特に特攻兵器や、機械兵器を扱う任務に就かされた。
柳井氏は1943年11月、学徒兵として出陣した。最初は軽い気持ちであったが、徐々に戦争そのもの、軍隊の非効率、非合理に慣らされて行く。
インテリジェンスの高い人間ほど、堪えられない現実であっただろう。
柳井氏たちは広島を出航し、フィリピンセブ島に駐留する船舶兵となった。
日本陸軍は海軍なみの船舶が整っていた。神州丸という上陸用舟艇、大発、小発が搭載できる運搬船もあった。(大戦初期、神州丸は日本海軍にも機密にしていたので、魚雷の誤射を受け損傷した。)
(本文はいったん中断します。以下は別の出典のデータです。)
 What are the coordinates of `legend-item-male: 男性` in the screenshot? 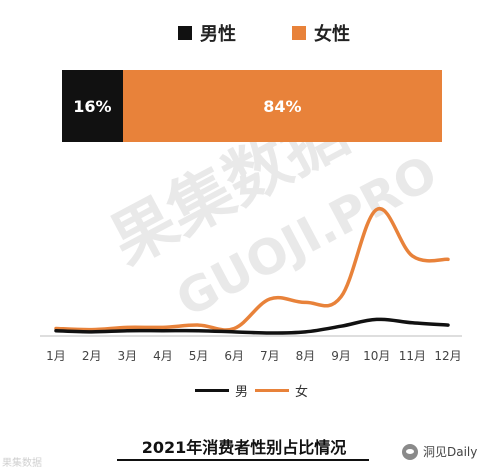 It's located at (207, 33).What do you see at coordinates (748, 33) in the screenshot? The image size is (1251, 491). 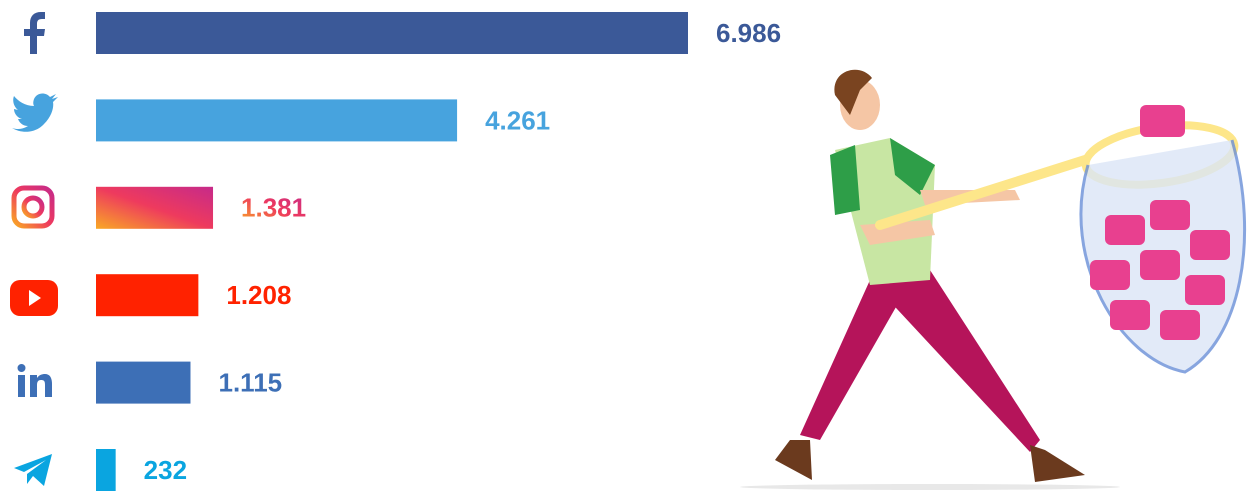 I see `value-label: 6.986` at bounding box center [748, 33].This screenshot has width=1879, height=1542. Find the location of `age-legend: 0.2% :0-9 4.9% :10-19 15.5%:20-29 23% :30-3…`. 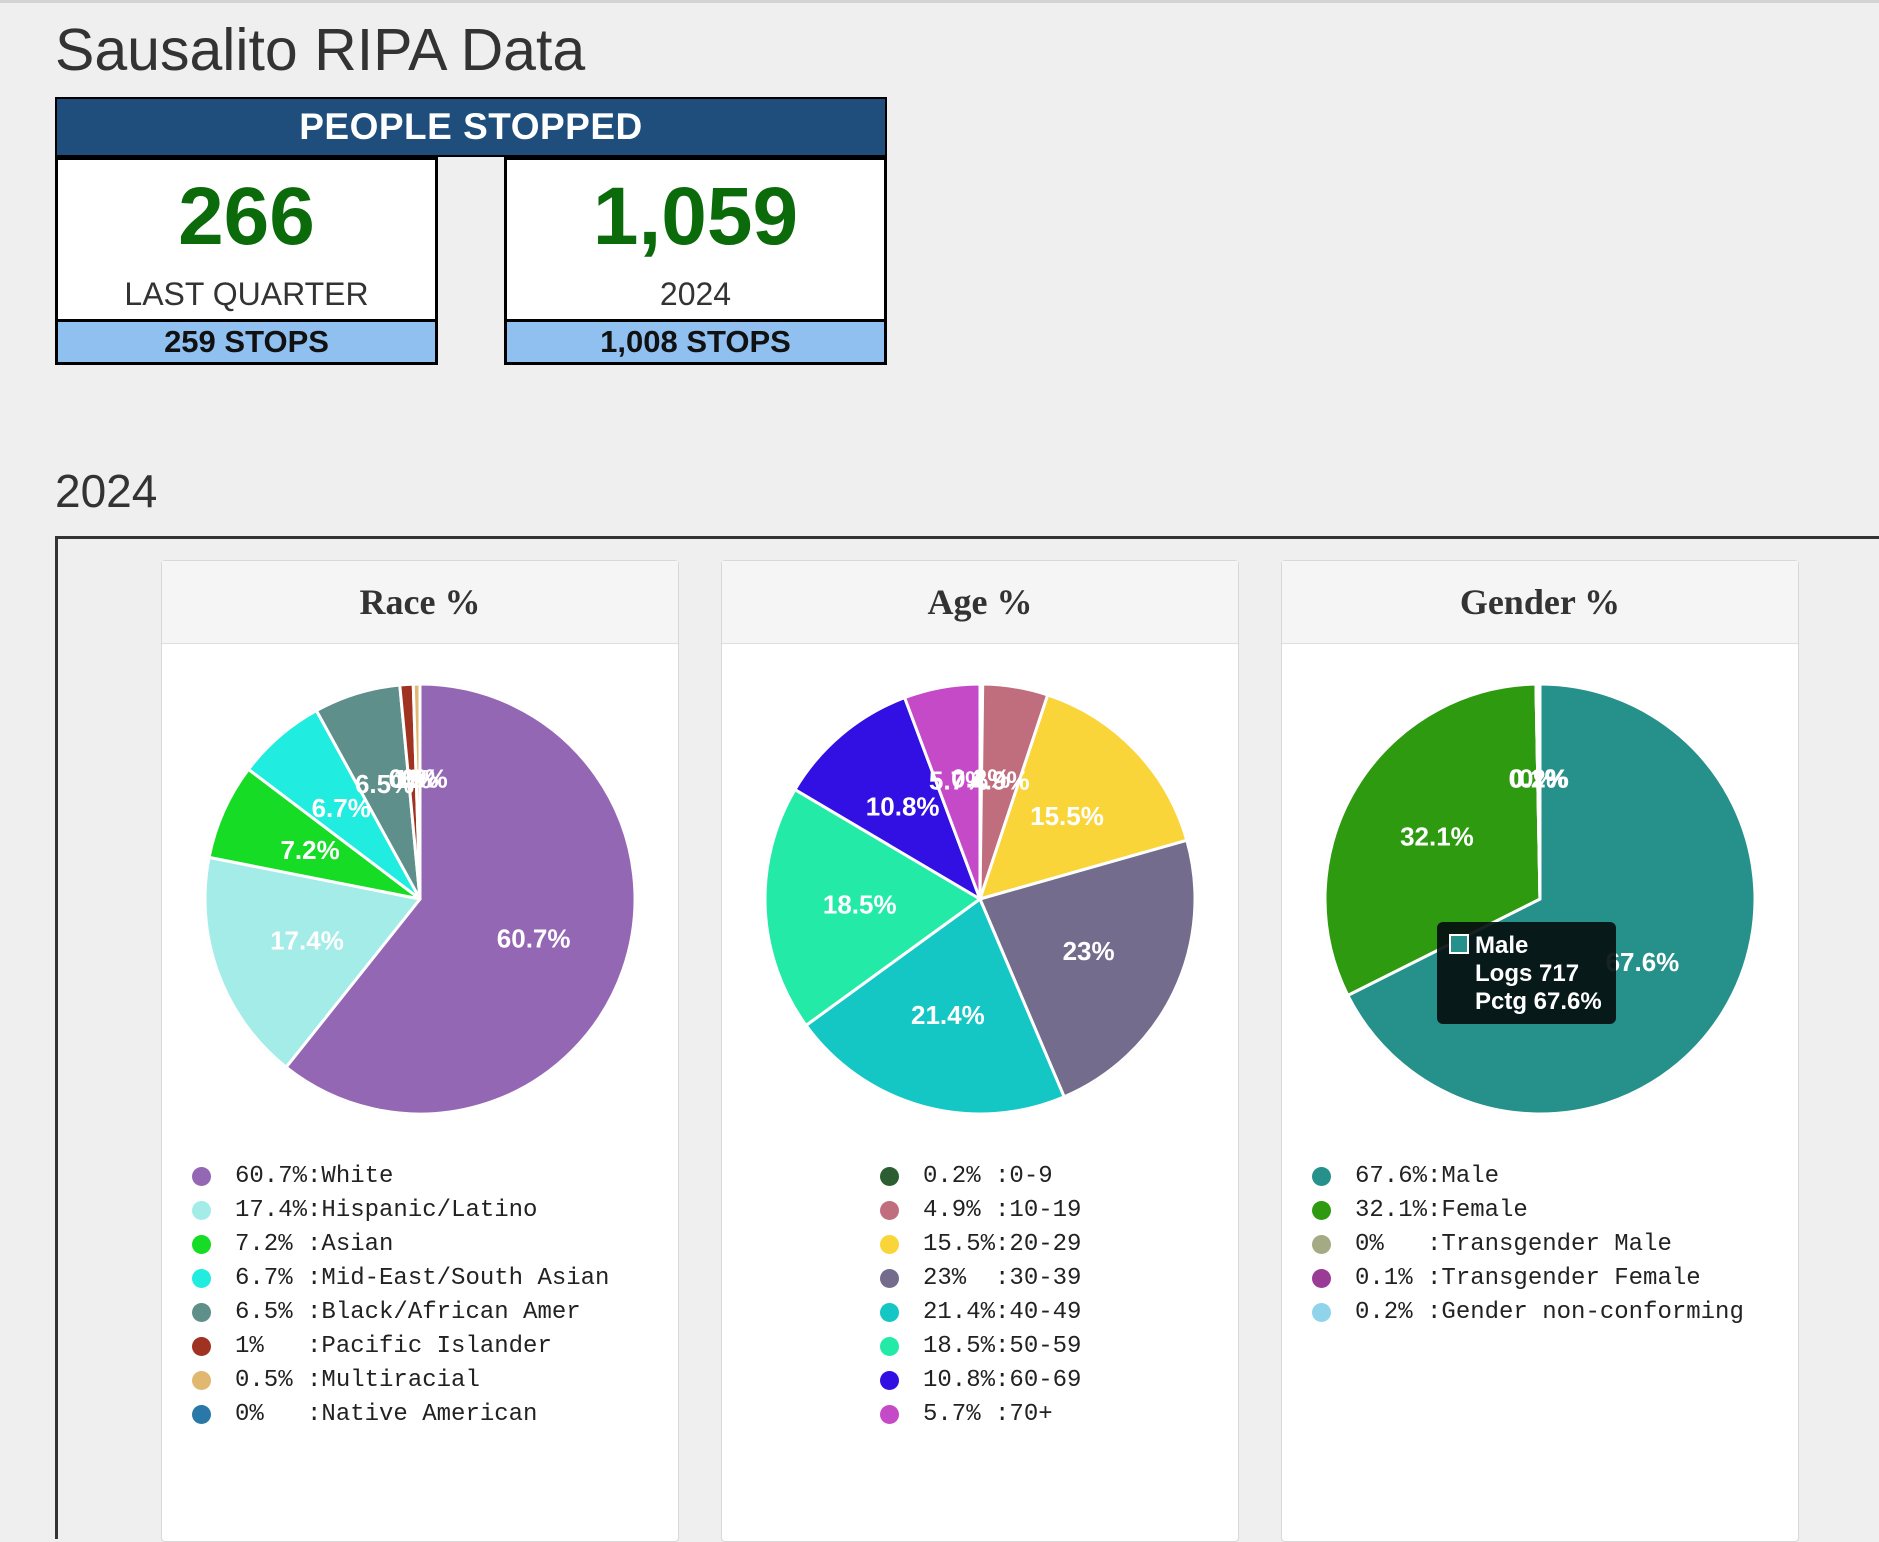

age-legend: 0.2% :0-9 4.9% :10-19 15.5%:20-29 23% :30-3… is located at coordinates (980, 1295).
柳井氏の隊は大発を駆り、レイテ島の日本軍を救出に向かうが、レイテ島手前、ポロ島と言う小島に閉じ込められてしまい、アメリカの正規軍の攻撃、フィリピンの原住民の襲撃でちりじりになる。
「山の兵隊」とは、フィリピンの反体制勢力(今でもイスラム原理ゲリラ)が山に籠もることを意味している。
柳井氏は大発に備えられた、57mm速射砲の砲手であったが、山の中を逃げ回る生活で、その緊張感と生活が良くえがかれていた。多くの仲間を戦闘と逃避で失った。
幸い、復員し、軽井沢に父の知人来栖前駐米大使を訪ねた際に、記録を書くように言われ、ノート5冊分の記憶を書き留めた。それらを元にこの本を、1987年発刊した。
柳井氏は東大卒業後、国鉄に入社し、JTB会長であった方である。
1995年、交通会館の事務所を訪問し、さらにいろいろお話を聞いたことがあった。
山の中で、逃避中の兵器、荷物の重さは30kg以上で、現在の海外旅行の際のスーツケースより重いのかと後で書いていた。若いときなので、記憶を頼りに書いた記録は、人名、日付、状況、かなり詳細、正確だったと言われていた。
この本は学徒兵の正確な記録と言う意味で大変価値のある存在だ。
この本と「私の中の日本兵」は私の叔父、レイテ島から生還した2500名のうちの一人(故人大学教授だった)の薦めで読んだものだ。叔父の話も大筋において柳井氏と同じであった。
学徒兵は手加減をせずに、戦闘に向かっていったので、犠牲も大きかった。20歳くらいで死んでしまっては親はやりきれなかったろう。すでにその親たちもこの世には残って無い人が多い。
学徒出陣し死んだ若者の霊はやはり靖国神社にしか奉られないのではないか。
それを一国の首相がまいらずして、何が国家であろうか。現在は彼らの犠牲の上にある。
これを否定する隣国も、非難する朝日新聞も酷いではないかとつくづく感じる。